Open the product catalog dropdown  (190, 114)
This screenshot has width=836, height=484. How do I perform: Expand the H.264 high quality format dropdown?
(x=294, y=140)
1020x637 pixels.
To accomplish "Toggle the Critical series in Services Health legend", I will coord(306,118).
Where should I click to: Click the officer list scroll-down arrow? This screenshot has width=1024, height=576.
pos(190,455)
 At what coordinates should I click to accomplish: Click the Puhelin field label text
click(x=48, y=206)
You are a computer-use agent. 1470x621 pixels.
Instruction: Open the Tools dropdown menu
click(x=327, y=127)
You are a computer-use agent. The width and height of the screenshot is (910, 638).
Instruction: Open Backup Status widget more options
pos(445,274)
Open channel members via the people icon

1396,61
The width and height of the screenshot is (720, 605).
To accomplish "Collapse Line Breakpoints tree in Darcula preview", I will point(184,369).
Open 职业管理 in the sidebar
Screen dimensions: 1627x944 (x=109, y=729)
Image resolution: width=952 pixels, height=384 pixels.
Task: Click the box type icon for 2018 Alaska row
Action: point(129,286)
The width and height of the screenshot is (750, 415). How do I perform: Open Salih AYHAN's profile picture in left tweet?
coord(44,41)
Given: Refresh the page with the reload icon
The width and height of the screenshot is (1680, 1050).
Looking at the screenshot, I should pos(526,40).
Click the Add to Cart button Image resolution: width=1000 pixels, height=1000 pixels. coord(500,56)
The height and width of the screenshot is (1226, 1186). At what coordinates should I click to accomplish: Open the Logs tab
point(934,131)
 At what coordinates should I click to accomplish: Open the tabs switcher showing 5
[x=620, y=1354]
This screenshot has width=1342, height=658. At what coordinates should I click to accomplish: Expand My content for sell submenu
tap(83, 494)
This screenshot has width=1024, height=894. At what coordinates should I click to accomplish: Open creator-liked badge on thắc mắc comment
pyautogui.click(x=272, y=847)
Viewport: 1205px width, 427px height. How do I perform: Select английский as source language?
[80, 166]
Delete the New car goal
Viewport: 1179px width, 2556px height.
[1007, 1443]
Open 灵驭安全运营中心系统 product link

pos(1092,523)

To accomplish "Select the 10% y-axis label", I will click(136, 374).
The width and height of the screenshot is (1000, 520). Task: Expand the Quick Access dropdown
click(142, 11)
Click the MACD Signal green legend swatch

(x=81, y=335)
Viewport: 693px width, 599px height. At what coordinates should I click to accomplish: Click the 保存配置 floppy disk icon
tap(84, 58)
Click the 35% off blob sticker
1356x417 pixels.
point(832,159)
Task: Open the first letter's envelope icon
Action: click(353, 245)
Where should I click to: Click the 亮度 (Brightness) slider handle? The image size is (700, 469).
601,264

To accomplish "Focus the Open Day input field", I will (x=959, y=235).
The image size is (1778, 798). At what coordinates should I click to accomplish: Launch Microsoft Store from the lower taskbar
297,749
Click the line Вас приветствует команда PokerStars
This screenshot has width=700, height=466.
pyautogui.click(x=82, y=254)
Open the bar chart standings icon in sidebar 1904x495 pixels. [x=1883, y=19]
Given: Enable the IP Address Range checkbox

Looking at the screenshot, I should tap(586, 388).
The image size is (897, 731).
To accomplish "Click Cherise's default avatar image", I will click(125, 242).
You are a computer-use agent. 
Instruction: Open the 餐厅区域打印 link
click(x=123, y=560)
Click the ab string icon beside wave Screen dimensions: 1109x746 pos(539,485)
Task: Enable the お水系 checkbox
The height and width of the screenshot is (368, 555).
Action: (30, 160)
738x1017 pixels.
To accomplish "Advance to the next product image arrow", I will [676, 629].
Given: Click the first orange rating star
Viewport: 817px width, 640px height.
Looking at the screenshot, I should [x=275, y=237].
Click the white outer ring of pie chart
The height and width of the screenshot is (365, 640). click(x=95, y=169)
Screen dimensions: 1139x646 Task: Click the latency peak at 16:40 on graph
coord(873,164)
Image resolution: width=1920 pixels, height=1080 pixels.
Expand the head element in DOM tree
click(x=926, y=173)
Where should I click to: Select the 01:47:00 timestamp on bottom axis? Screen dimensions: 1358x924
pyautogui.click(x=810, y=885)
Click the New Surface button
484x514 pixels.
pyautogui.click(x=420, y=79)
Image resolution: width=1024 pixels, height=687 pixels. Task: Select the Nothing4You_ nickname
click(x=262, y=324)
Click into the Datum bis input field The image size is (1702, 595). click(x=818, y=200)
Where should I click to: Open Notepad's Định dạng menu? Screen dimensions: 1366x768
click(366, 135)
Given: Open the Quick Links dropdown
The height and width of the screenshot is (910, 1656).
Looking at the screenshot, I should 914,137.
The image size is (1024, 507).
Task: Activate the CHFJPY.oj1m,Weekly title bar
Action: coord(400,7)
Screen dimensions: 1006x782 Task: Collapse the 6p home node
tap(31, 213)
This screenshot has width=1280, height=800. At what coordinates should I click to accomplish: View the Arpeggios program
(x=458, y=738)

◇ ◇ ◇ ◇

DIRECTIONS:
Copy every line above without changes.

SOLUTION TO THIS EXERCISE:
Open the product catalog dropdown  (190, 114)
This screenshot has width=836, height=484. How do I perform: Expand the H.264 high quality format dropdown?
(x=294, y=140)
1020x637 pixels.
To accomplish "Toggle the Critical series in Services Health legend", I will coord(306,118).
Where should I click to: Click the officer list scroll-down arrow? This screenshot has width=1024, height=576.
pos(190,455)
 At what coordinates should I click to accomplish: Click the Puhelin field label text
click(x=48, y=206)
You are a computer-use agent. 1470x621 pixels.
Instruction: Open the Tools dropdown menu
click(x=327, y=127)
You are a computer-use agent. The width and height of the screenshot is (910, 638).
Instruction: Open Backup Status widget more options
pos(445,274)
Open channel members via the people icon

1396,61
The width and height of the screenshot is (720, 605).
To accomplish "Collapse Line Breakpoints tree in Darcula preview", I will point(184,369).
Open 职业管理 in the sidebar
Screen dimensions: 1627x944 (x=109, y=729)
Image resolution: width=952 pixels, height=384 pixels.
Task: Click the box type icon for 2018 Alaska row
Action: point(129,286)
The width and height of the screenshot is (750, 415). How do I perform: Open Salih AYHAN's profile picture in left tweet?
coord(44,41)
Given: Refresh the page with the reload icon
The width and height of the screenshot is (1680, 1050).
Looking at the screenshot, I should pos(526,40).
Click the Add to Cart button Image resolution: width=1000 pixels, height=1000 pixels. coord(500,56)
The height and width of the screenshot is (1226, 1186). At what coordinates should I click to accomplish: Open the Logs tab
point(934,131)
 At what coordinates should I click to accomplish: Open the tabs switcher showing 5
[x=620, y=1354]
This screenshot has width=1342, height=658. At what coordinates should I click to accomplish: Expand My content for sell submenu
tap(83, 494)
This screenshot has width=1024, height=894. At what coordinates should I click to accomplish: Open creator-liked badge on thắc mắc comment
pyautogui.click(x=272, y=847)
Viewport: 1205px width, 427px height. How do I perform: Select английский as source language?
[80, 166]
Delete the New car goal
Viewport: 1179px width, 2556px height.
[1007, 1443]
Open 灵驭安全运营中心系统 product link

pos(1092,523)

To accomplish "Select the 10% y-axis label", I will click(136, 374).
The width and height of the screenshot is (1000, 520). Task: Expand the Quick Access dropdown
click(142, 11)
Click the MACD Signal green legend swatch

(x=81, y=335)
Viewport: 693px width, 599px height. At what coordinates should I click to accomplish: Click the 保存配置 floppy disk icon
tap(84, 58)
Click the 35% off blob sticker
1356x417 pixels.
point(832,159)
Task: Open the first letter's envelope icon
Action: click(353, 245)
Where should I click to: Click the 亮度 (Brightness) slider handle? The image size is (700, 469).
601,264

To accomplish "Focus the Open Day input field", I will (x=959, y=235).
The image size is (1778, 798). At what coordinates should I click to accomplish: Launch Microsoft Store from the lower taskbar
297,749
Click the line Вас приветствует команда PokerStars
This screenshot has width=700, height=466.
pyautogui.click(x=82, y=254)
Open the bar chart standings icon in sidebar 1904x495 pixels. [x=1883, y=19]
Given: Enable the IP Address Range checkbox

Looking at the screenshot, I should tap(586, 388).
The image size is (897, 731).
To accomplish "Click Cherise's default avatar image", I will click(125, 242).
You are a computer-use agent. 
Instruction: Open the 餐厅区域打印 link
click(x=123, y=560)
Click the ab string icon beside wave Screen dimensions: 1109x746 pos(539,485)
Task: Enable the お水系 checkbox
The height and width of the screenshot is (368, 555).
Action: (30, 160)
738x1017 pixels.
To accomplish "Advance to the next product image arrow", I will [676, 629].
Given: Click the first orange rating star
Viewport: 817px width, 640px height.
Looking at the screenshot, I should [x=275, y=237].
Click the white outer ring of pie chart
The height and width of the screenshot is (365, 640). click(x=95, y=169)
Screen dimensions: 1139x646 Task: Click the latency peak at 16:40 on graph
coord(873,164)
Image resolution: width=1920 pixels, height=1080 pixels.
Expand the head element in DOM tree
click(x=926, y=173)
Where should I click to: Select the 01:47:00 timestamp on bottom axis? Screen dimensions: 1358x924
pyautogui.click(x=810, y=885)
Click the New Surface button
484x514 pixels.
pyautogui.click(x=420, y=79)
Image resolution: width=1024 pixels, height=687 pixels. Task: Select the Nothing4You_ nickname
click(x=262, y=324)
Click into the Datum bis input field The image size is (1702, 595). click(x=818, y=200)
Where should I click to: Open Notepad's Định dạng menu? Screen dimensions: 1366x768
click(366, 135)
Given: Open the Quick Links dropdown
The height and width of the screenshot is (910, 1656).
Looking at the screenshot, I should 914,137.
The image size is (1024, 507).
Task: Activate the CHFJPY.oj1m,Weekly title bar
Action: coord(400,7)
Screen dimensions: 1006x782 Task: Collapse the 6p home node
tap(31, 213)
This screenshot has width=1280, height=800. At what coordinates should I click to accomplish: View the Arpeggios program
(x=458, y=738)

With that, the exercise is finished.